You didn’t play that card, which you could have played.

First of all, it would be disingenuous to suggest that that card doesn’t play itself.

Well, fine.

That’s also been the thing that I have to carry a little bit in my life, that that is always in the background and people figure it out relatively quickly for various reasons. It’s relatively obvious to many people. Sometimes you just have to deal with it.

The other thing is, I obviously have never been anyone else’s kid so I have no idea what the other side of that coin is like. The other question people ask me is, “What’s it like? Were you afraid of being compared?” and so on. And I always say, “You’re compared with your parents whatever you do; people reference it because it’s part of who you are.” I have no idea if that comparison is different or irritating because it is what it is.

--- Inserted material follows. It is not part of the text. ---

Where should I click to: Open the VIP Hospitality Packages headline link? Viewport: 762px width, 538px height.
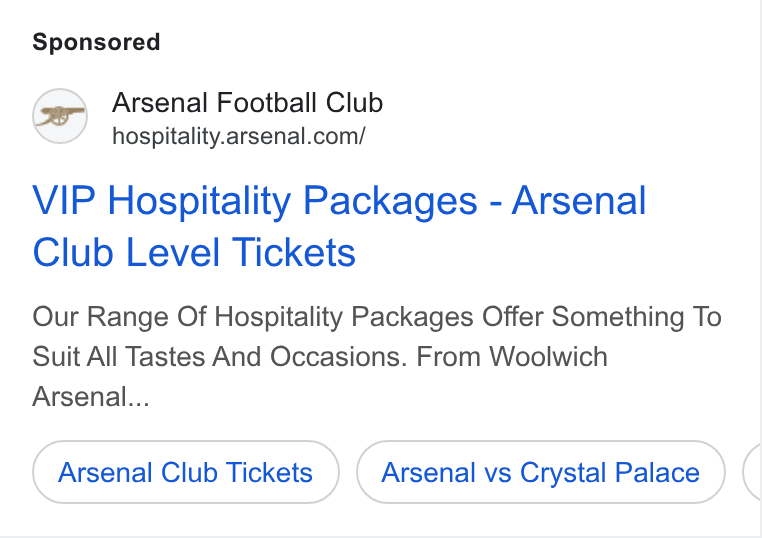coord(339,226)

On the one hand, I wasn’t afraid of it because what I was writing was so different and because in any case, from the age of seven, kids would ask me if my dad helped me with my English homework. It’s never been a thing for me. Or maybe it’s always been a thing. It’s the river I swim in.

We had a lot of stuff about The Gone-Away World that was all kind of: “Wow, here is this guy, le Carré’s kid and he’s writing about ninjas and the end of the world and it’s so completely over the top and he hasn’t written a spy story.” Then with Angelmaker there was almost nothing. Done with that, human-interest story finished. Good.

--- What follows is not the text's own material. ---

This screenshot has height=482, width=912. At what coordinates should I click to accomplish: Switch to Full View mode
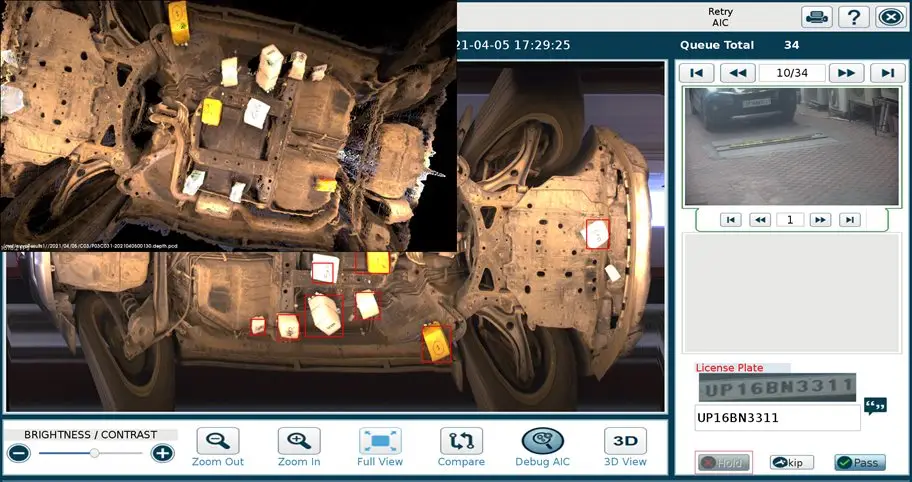(x=380, y=441)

What was your idea of success when you were in your 20s and what is it now?

Success has always meant happiness to me because otherwise, why are you there? My wife is a lawyer and I’ve met a couple of lawyers who’ve taken the kind of hardcore big law firm route and they work all the hours that God gave and so on in order to produce a vast amount of money which they can then spend on their families and themselves. The loss of facetime with one another is so damaging to them and so painful to them all. For many people maybe it works but for me it was always about being able to be there. There’s no point working so hard that you miss it. It’s like when you take a camera somewhere and you take too many pictures and you miss the event you are photographing. Same thing. You’ve just got to be there.

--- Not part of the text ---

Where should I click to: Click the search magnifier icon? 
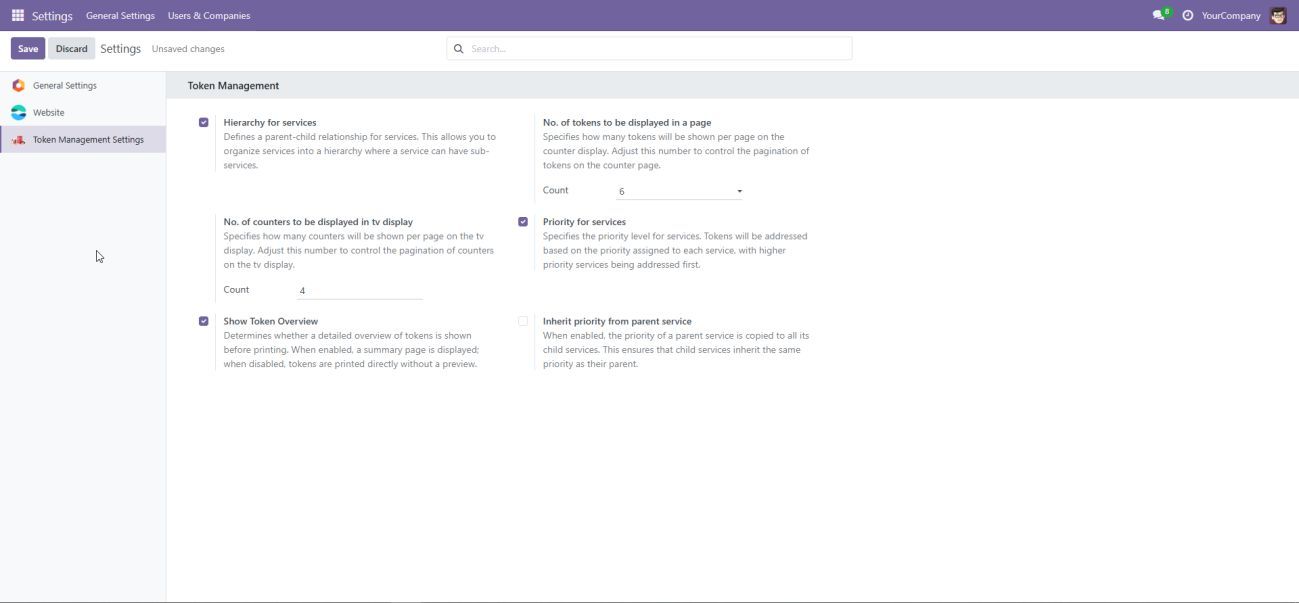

Not to say that I wasn’t working to succeed professionally, but that professional success is not in-and-of-itself enough; you have to have an entire life which is a success. That’s again why I’m very skeptical of the Hunter S. Thompson model. I’m picking on Hunter S. Thompson slightly unfairly; obviously he had a kind of classically explosive life. But there are a lot of writers who are basically mean to everyone around them. They excuse that or they explain that by saying, “Well it’s my genius.” And I don’t know, I’ve met a lot of people I thought were geniuses and who were not basically annoying and unless your particular genius is kind of a dick, I don’t think it has to happen that way.

I think being an intolerable human being does not make you a success and being a success shouldn’t make you an intolerable human being.

That’s well put. Do you have any other advice for young writers?

That’s almost the most important thing. Be a person, it’ll come through when you write. I hesitate to point to myself since I’ve only written two novels and a non-fiction book, but one of the things that everybody says to me over and over again is: “You write human; there’s empathy in what you write. I feel that your characters are real because they care about stuff.” I care about them reciprocally. I believe it’s because it’s about being a person, it’s not about everything else.

Two easy pieces of advice for anybody writing: first of all, write and don’t stop and when you finish something show it to people. Don’t put in your drawer and say, “Well I’ll work on that and show it later.” Show somebody you trust, that’s fine, but keep showing it to people.

The second thing is, for me: the framework is always the detective story. There’s a crime, an investigation, and a solution. It can be an emotional crime, an emotional investigation, and a human solution – it doesn’t have to be a literal legal crime. But if you keep that structure in your head and keep interrogating your story – Where am I in the investigation? Where am I in the solution? – you won’t get lost, and if you don’t get lost then you can go anywhere.